Secondly, you are so full of yourself which makes me suspect your engineering degree is very old and you are living on a false undeserved ego, or you are an engineering student who just got into the classes and feel you have earned the right to the title.

Instead of a rebuttal telling me what the gas pressure is coming in to the gas valve and the pressure that is supposed to be coming out of it to the burners (It's in the installers manual that should have come with your new furnace.), you throw around your sheepskin like so much toilet paper.

I am not critizing you as I sincerely would like your and your families legal names and particulars so that I can make some insurance money on your respective demises.

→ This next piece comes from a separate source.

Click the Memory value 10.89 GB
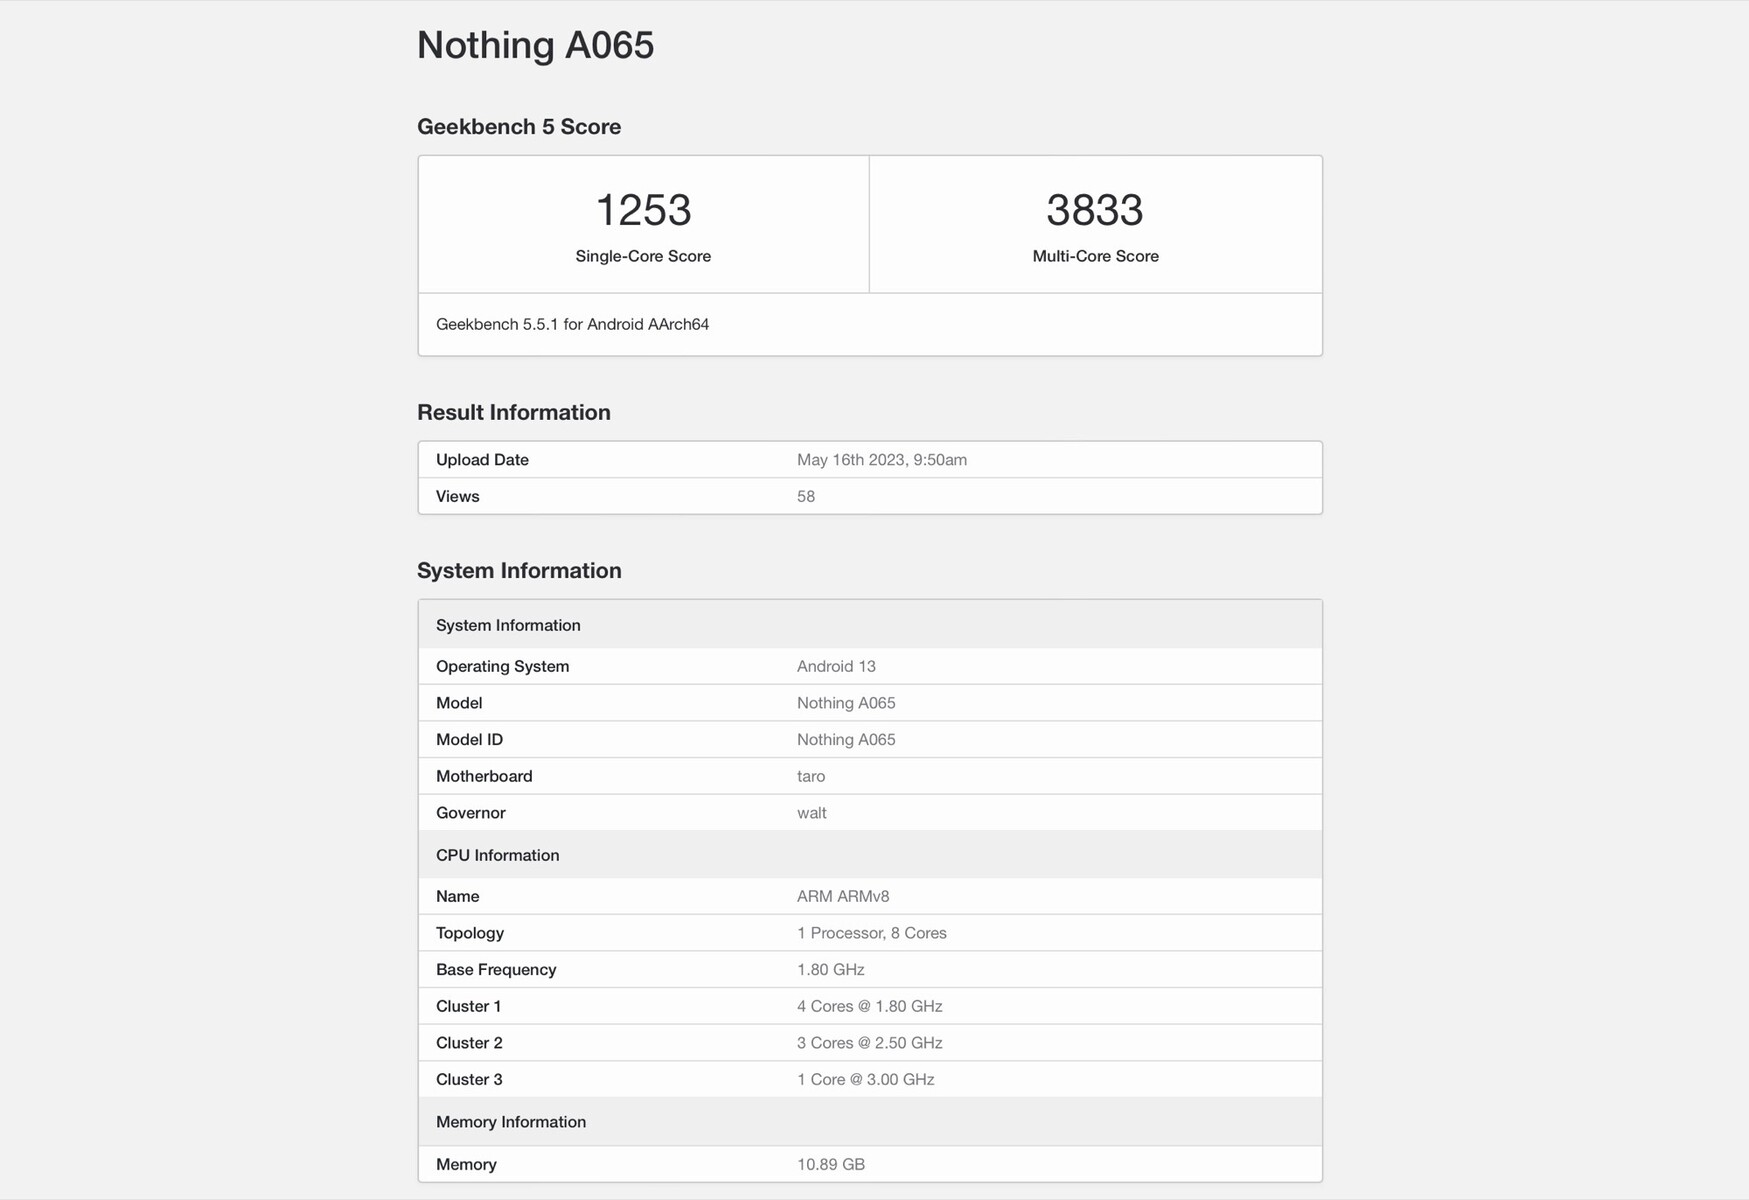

Sounds more to me that you are doing deep knee bends in a cucumber patch while completely naked to make yourself feel good about a degree which you have shown is completely worthless in this particular DIY procedure with the furnace install.

I have no objection to you hurting or killing yourself with your misplaced, undeserved, overblown ego, but think of the family and friends you may end up taking with you when the excrement hits the oscillating blade.

Open your bulging wallet (If you really are a degreed engineer, it will have money in it.) and hire someone who has the equipment and the knowledge to set the furnace up correctly.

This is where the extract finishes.